Si vis pacem, para bellum.

— O que é isso seu Ludovico?

— Se você quer a paz, então prepare-se para a guerra. A quarentena é obrigatória nessa guerra, e todos queremos a paz. Vou dar o placebo, pedir que façam uma novena e não saiam de casa por duas semanas. Alea jacta est.

— O que ele disse à doutora?

— A sorte está lançada. Ele não perde a mania do latim.

— Seu Ludovico, ouvi que tem gente que quer se isolar por um mês!

Abundat non pejus.

— Ô seu Ludovico, não precisa ofender.

— Ele só disse que o que abunda não prejudica, e eu concordo. Melhor se resguardar mais do que menos tempo.

A notícia se espalhou no vilarejo. O cônego Pêra, preocupado com o envolvimento de sua fé, visitou Ludovico na farmácia e encontrou o prefeito Epaminondas, seu desafeto, preocupado com a possível desobediência ao decreto de isolamento social. Atento ao comentário geral, Alberto Roberto, único repórter da rádio Difusora de Cucuí, correu até a farmácia. Ao chegar, viu os dois desafetos, o cônego e o prefeito, conversando cordialmente, cada um com um frasco de pílulas na mão. Ambos disseram ao repórter que a igreja e a prefeitura decidiram apoiar a campanha.
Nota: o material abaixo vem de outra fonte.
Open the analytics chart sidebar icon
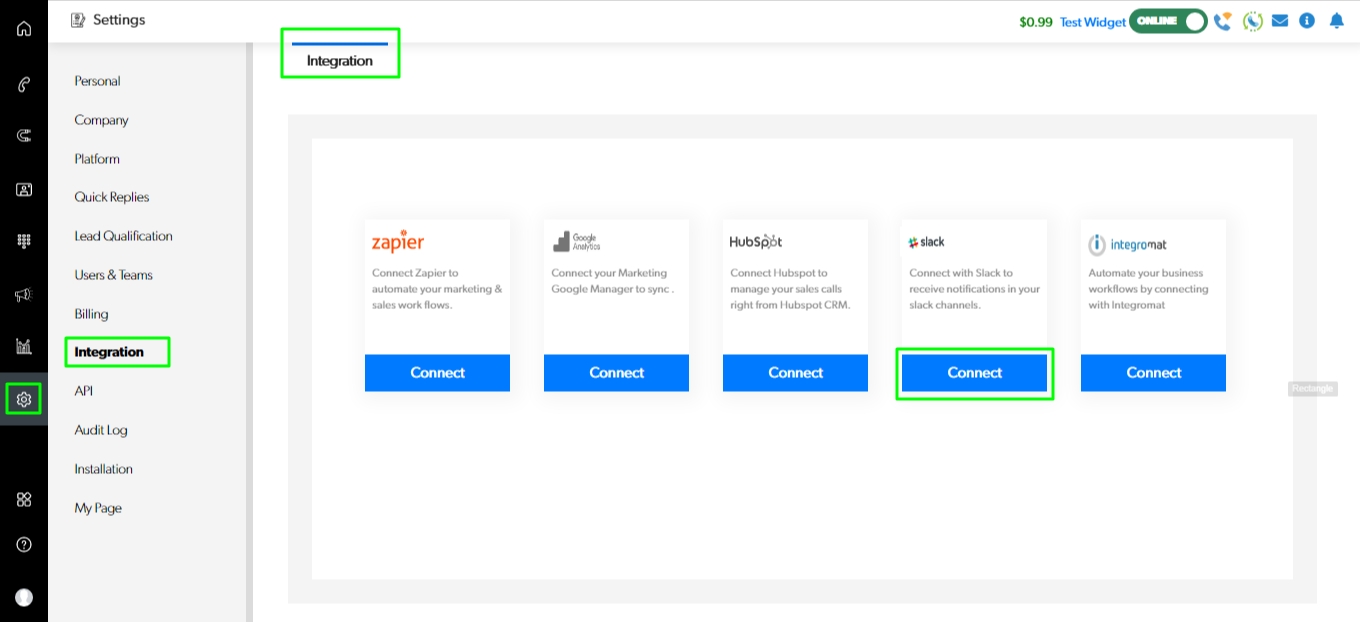This screenshot has height=622, width=1360. [x=24, y=346]
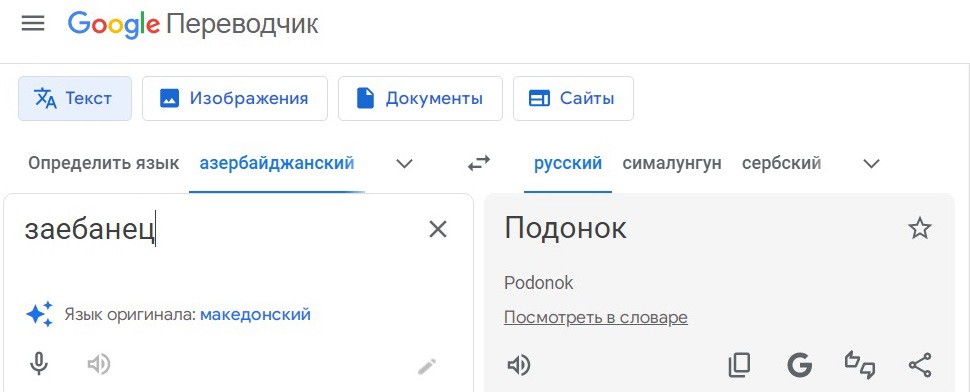Listen to the source text
Image resolution: width=970 pixels, height=392 pixels.
pyautogui.click(x=98, y=365)
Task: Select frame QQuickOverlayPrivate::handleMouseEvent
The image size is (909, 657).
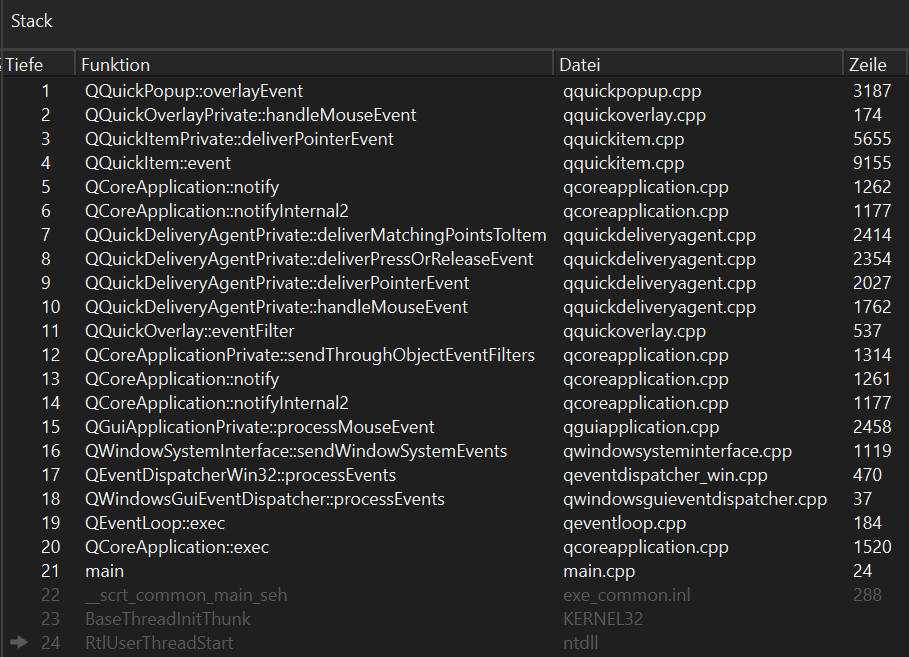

Com a repercussão da notícia do apoio da igreja e da municipalidade à campanha, em apenas dois dias toda a população passou pela farmácia para retirar o “medicamento”, de graça, custeado por verbas públicas. Um frasco com dezoito pílulas para cada pessoa, duas vezes ao dia durante a novena e mais cinco dias de repouso.

— Parabéns amor. Você fez o que os políticos não conseguiram nem com ameaça de prisão. Todos ficaram em casa duas semanas sem protestar.

— Eu não fiz nada a não ser ouvir e interpretar a voz deles.

— E desde quando esse povo sabe o que diz ou o que é preciso fazer?

Vox populi, vox dei.

— Mais latim. Eu não aguento.

A pandemia terminou, deixando rastro de tristeza pelo país, mas nenhum habitante de Cucui de Las Palomas foi contaminado. Alberto Roberto, em seu programa Balanço Semanal, afirmou que nos momentos de crise, se as autoridades trabalharem unidas, inclusive os desafetos, todos se beneficiam. A união improvável entre fé, política e ciência, com apoio da mídia, livrou Cucuí do vírus. Como seria bom se o país seguisse o exemplo!